● Materials provided:

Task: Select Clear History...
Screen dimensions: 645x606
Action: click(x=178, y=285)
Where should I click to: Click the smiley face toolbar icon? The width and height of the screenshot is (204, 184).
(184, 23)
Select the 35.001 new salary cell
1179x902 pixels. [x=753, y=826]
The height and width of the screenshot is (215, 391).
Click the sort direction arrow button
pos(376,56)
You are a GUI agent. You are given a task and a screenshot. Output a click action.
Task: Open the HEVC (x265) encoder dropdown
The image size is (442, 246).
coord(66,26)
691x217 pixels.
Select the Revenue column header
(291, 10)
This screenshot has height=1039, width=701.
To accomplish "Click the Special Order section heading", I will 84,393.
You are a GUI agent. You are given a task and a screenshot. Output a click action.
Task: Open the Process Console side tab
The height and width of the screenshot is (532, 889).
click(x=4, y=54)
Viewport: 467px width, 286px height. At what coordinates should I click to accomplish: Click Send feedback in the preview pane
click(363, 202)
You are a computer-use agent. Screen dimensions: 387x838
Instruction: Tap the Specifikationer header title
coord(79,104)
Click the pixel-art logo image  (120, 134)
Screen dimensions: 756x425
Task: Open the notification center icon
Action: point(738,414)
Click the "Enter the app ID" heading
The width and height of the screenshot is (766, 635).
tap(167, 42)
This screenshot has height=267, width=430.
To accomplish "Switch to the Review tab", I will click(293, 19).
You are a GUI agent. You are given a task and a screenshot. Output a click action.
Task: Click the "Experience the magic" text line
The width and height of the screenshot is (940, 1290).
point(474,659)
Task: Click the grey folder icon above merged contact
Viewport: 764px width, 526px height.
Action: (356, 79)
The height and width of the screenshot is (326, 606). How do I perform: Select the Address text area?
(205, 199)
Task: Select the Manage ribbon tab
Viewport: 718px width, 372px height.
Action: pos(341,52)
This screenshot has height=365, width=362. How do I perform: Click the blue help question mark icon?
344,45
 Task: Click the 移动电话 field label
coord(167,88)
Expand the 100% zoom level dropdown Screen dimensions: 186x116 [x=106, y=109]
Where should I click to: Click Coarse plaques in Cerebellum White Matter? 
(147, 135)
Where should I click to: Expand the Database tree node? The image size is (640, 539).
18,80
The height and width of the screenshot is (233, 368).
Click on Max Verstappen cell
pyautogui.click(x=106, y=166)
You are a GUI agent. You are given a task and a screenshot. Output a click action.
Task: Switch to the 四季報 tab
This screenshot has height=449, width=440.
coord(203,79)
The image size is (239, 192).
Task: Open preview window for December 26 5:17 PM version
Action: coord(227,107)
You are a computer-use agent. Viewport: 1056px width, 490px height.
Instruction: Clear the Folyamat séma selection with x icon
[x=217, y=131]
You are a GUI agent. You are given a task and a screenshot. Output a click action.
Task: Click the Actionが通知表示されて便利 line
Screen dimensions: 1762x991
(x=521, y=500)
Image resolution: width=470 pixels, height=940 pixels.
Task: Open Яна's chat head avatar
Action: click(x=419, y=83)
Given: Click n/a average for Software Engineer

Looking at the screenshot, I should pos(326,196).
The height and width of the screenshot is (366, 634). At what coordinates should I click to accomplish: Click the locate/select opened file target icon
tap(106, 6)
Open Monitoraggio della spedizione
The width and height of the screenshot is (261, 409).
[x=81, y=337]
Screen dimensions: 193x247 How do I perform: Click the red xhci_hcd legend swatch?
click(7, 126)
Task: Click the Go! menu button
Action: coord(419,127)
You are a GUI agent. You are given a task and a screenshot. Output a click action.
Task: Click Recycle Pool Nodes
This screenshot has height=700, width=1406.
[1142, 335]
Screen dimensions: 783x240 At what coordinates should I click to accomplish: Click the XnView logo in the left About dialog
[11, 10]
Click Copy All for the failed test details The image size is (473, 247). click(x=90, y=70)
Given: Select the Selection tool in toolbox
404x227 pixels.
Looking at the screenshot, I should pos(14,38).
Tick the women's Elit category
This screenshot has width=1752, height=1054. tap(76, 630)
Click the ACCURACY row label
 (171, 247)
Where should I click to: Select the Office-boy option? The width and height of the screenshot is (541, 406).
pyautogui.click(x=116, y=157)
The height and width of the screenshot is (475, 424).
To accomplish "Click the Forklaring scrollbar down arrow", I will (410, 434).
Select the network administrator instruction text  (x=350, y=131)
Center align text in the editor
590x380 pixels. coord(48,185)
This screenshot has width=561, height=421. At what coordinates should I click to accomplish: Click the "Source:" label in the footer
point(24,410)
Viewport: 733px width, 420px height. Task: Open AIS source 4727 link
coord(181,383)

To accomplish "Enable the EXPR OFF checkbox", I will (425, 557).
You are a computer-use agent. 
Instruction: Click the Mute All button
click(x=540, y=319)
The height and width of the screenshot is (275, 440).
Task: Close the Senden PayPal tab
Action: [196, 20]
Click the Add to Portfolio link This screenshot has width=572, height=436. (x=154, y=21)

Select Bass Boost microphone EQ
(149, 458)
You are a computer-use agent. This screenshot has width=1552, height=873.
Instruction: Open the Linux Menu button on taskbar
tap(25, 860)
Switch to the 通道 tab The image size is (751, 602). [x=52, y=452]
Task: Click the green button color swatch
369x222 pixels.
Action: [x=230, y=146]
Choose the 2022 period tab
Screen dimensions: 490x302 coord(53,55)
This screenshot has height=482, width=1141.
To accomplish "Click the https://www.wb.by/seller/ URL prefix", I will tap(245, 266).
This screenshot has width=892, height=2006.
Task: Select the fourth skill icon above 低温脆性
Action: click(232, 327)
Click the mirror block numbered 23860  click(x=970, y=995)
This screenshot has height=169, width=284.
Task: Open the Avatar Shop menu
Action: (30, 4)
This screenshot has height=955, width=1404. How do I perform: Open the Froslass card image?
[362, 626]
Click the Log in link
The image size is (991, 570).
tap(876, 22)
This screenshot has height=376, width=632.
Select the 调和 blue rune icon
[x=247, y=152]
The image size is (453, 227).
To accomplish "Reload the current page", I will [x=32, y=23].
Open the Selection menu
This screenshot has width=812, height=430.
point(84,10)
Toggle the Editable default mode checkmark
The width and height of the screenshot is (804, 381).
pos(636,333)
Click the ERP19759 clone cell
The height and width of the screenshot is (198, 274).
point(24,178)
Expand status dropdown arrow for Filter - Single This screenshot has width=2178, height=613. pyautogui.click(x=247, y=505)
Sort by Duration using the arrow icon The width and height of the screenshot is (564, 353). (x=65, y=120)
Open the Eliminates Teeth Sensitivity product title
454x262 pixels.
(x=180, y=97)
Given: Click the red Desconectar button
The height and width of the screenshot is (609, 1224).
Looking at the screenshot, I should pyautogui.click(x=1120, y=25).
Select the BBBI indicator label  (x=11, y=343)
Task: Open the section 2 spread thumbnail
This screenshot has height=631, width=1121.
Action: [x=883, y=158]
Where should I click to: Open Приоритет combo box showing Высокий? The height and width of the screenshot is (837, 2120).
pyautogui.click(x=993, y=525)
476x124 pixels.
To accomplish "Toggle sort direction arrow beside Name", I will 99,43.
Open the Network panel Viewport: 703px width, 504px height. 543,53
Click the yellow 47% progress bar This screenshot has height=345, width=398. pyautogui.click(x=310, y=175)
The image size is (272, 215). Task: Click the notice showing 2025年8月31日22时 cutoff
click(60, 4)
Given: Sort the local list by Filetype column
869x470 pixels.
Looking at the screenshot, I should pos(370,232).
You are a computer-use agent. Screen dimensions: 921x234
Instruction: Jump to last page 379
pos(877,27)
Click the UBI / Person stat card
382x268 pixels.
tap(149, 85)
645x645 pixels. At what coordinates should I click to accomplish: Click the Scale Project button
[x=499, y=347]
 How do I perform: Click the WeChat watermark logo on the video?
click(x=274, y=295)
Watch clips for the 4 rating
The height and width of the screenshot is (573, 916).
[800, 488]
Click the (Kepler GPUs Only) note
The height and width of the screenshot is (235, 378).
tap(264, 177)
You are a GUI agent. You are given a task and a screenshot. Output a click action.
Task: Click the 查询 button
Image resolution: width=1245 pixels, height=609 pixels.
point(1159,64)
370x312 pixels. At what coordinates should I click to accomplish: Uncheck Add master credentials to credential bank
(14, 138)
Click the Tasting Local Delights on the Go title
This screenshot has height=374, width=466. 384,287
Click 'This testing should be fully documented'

● Task item: Among the lines of these entries, find those that contain "section". Give their number and nothing else.

● Result below: 2